And now for something completely different.
I buy and sell (and frame) a lot of old ads. For whatever it's worth in your considerations, the value of the ad is between $2 and $8. Zillions of these are available and have no real value except for framablity. No one collects them, and Life ads are very common place. You can buy complete issues issues of Life from that year for about $4-8 dollars. I have stacks of them in our store (Antiques and Framing) and they move very slowly.
Fifty years from now, they could replace the same ad for next to nothing. I have had the encapsulation/dry mounting discussion with a number of my customers and so far none have said that they care for it's preservation. It's a decorative that eventually will be tossed. They would rather see it drymounted than having to view it through mylar.
I know this isn't a popular view among framers and if it had any value I would agree, but I have yet to have a customer agree. Their typical reply is "conservation for a cheap ad??? This isn't some valuable piece of Ephemera."

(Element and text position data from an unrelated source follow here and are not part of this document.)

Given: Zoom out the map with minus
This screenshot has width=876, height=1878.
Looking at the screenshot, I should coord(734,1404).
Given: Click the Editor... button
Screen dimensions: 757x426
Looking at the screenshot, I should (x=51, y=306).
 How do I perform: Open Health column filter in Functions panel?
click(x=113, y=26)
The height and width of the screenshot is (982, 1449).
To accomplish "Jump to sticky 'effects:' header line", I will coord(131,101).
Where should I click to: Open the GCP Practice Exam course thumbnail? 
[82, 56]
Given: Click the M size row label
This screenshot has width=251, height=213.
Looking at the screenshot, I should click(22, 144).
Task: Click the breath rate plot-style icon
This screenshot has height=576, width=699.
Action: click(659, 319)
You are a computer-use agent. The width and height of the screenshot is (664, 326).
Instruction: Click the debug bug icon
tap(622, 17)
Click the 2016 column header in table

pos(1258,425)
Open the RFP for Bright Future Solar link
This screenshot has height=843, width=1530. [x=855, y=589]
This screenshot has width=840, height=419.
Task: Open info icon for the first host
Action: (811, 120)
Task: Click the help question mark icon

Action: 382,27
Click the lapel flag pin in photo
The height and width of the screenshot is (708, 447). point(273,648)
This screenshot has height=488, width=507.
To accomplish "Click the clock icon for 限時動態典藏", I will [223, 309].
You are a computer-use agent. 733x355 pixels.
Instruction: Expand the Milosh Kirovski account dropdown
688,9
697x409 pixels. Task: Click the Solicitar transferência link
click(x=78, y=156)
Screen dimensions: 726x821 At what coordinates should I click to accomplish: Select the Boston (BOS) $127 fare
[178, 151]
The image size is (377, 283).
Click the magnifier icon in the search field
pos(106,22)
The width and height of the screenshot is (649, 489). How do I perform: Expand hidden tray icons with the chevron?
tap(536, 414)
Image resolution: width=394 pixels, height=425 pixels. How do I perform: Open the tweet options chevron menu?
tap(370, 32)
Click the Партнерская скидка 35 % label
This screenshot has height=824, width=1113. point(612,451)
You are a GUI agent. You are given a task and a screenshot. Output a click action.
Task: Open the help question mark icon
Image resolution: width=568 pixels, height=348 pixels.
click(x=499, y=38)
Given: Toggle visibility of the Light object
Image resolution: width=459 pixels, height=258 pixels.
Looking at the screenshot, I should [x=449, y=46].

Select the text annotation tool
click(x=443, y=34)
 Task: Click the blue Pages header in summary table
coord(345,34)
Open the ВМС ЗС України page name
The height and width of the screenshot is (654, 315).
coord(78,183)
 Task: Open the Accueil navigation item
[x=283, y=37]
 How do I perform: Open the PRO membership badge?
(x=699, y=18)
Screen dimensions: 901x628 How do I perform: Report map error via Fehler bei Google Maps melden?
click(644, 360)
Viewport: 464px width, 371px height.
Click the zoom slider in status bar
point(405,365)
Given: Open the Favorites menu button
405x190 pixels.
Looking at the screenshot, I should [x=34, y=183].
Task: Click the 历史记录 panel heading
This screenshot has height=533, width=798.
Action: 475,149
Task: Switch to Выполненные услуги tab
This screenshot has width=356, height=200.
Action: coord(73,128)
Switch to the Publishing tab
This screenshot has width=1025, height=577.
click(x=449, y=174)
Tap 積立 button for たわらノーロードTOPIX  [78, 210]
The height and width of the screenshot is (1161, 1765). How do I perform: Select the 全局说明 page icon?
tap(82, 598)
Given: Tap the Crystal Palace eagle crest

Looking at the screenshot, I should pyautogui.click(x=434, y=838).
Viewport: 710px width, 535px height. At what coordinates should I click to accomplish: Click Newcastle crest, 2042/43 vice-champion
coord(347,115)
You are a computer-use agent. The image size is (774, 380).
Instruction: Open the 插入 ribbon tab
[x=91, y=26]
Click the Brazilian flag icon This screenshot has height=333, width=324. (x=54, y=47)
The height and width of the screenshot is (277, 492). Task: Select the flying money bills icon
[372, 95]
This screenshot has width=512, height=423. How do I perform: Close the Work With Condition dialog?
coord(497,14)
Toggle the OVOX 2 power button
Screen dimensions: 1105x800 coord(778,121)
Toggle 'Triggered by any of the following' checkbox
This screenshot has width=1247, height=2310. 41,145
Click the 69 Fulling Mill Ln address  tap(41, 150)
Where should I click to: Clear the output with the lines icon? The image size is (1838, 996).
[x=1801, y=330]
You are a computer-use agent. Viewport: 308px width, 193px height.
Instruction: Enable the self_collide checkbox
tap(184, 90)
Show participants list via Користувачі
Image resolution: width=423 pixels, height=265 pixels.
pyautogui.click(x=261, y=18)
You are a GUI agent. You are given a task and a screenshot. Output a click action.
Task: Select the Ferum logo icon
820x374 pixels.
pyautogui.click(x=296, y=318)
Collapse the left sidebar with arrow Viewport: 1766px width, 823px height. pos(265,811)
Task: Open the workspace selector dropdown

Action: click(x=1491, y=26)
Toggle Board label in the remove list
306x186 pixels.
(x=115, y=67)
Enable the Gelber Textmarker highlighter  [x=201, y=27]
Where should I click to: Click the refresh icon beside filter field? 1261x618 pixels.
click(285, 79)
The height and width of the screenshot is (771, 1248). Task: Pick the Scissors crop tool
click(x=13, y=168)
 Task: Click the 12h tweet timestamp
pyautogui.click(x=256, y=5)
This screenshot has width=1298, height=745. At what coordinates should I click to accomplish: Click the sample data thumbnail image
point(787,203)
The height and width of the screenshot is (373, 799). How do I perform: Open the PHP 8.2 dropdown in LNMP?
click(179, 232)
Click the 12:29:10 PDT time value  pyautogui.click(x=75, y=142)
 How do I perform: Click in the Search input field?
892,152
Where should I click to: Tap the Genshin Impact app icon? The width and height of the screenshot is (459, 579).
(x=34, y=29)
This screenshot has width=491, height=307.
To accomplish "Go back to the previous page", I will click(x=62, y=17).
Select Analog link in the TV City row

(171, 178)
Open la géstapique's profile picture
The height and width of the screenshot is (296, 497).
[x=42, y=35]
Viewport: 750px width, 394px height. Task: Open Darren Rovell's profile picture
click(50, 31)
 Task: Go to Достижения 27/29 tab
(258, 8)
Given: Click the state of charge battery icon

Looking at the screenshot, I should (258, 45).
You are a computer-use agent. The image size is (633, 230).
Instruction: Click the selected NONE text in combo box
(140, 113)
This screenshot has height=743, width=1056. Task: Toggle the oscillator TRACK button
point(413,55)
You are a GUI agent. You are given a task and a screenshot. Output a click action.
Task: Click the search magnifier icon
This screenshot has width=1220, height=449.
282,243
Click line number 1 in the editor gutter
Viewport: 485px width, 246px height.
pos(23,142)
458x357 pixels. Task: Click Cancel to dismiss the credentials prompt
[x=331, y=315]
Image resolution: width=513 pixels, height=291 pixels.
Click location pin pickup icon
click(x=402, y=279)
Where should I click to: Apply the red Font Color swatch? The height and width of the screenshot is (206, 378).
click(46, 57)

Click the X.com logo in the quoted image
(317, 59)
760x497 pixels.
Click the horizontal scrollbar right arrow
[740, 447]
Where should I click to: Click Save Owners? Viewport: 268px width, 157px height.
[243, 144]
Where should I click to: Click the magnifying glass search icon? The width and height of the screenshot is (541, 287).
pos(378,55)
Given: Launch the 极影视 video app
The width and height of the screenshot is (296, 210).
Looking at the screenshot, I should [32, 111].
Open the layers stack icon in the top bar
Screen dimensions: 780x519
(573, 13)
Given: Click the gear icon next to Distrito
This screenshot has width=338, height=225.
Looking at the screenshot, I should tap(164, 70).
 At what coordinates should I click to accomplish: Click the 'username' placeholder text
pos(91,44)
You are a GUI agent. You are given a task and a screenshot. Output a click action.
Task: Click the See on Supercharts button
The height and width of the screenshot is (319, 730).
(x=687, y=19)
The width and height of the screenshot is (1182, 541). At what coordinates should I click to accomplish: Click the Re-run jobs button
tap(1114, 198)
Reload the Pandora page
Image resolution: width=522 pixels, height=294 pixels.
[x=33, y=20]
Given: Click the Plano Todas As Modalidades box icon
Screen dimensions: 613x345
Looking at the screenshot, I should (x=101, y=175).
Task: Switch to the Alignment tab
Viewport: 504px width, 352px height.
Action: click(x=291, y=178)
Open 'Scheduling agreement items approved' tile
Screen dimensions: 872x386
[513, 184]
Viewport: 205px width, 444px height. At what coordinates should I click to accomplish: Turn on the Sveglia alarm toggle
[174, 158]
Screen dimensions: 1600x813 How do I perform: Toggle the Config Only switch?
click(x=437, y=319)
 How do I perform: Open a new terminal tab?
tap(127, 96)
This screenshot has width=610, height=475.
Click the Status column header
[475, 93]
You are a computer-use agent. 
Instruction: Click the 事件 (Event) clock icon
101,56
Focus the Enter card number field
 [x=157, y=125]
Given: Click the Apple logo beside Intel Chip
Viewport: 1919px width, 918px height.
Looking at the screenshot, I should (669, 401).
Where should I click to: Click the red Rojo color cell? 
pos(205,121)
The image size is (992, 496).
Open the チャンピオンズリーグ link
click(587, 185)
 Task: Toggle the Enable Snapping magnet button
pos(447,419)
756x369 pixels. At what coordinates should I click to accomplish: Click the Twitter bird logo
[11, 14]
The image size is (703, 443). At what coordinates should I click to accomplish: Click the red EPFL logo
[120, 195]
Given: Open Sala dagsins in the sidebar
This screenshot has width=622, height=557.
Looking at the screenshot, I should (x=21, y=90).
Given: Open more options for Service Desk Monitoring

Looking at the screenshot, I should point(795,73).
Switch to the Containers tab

I go to a number of ephemera shows where I buy magazines, ads and other epherma for framing and sales. Life ads are among the cheapest available. Now if we were talking about some of the great full color ads with wonderful art from magazines like 1920s Good Housekeeping, that's a different story. The most valuable of ads are the ones with great art, especially some of the deco art of the 20s. Maybe future generations will find some appeal to the mostly bland Cleaver Family art of the 50s, but the current generation is mostly rejecting 50's ad. There are some exceptions such as Coke ads, but even there the older ads have better art.
I believe in educating my customers where conservation is important and do so dilgently, but there is a line. Some ephemera can't justify it. Please don't flame me too badly for this.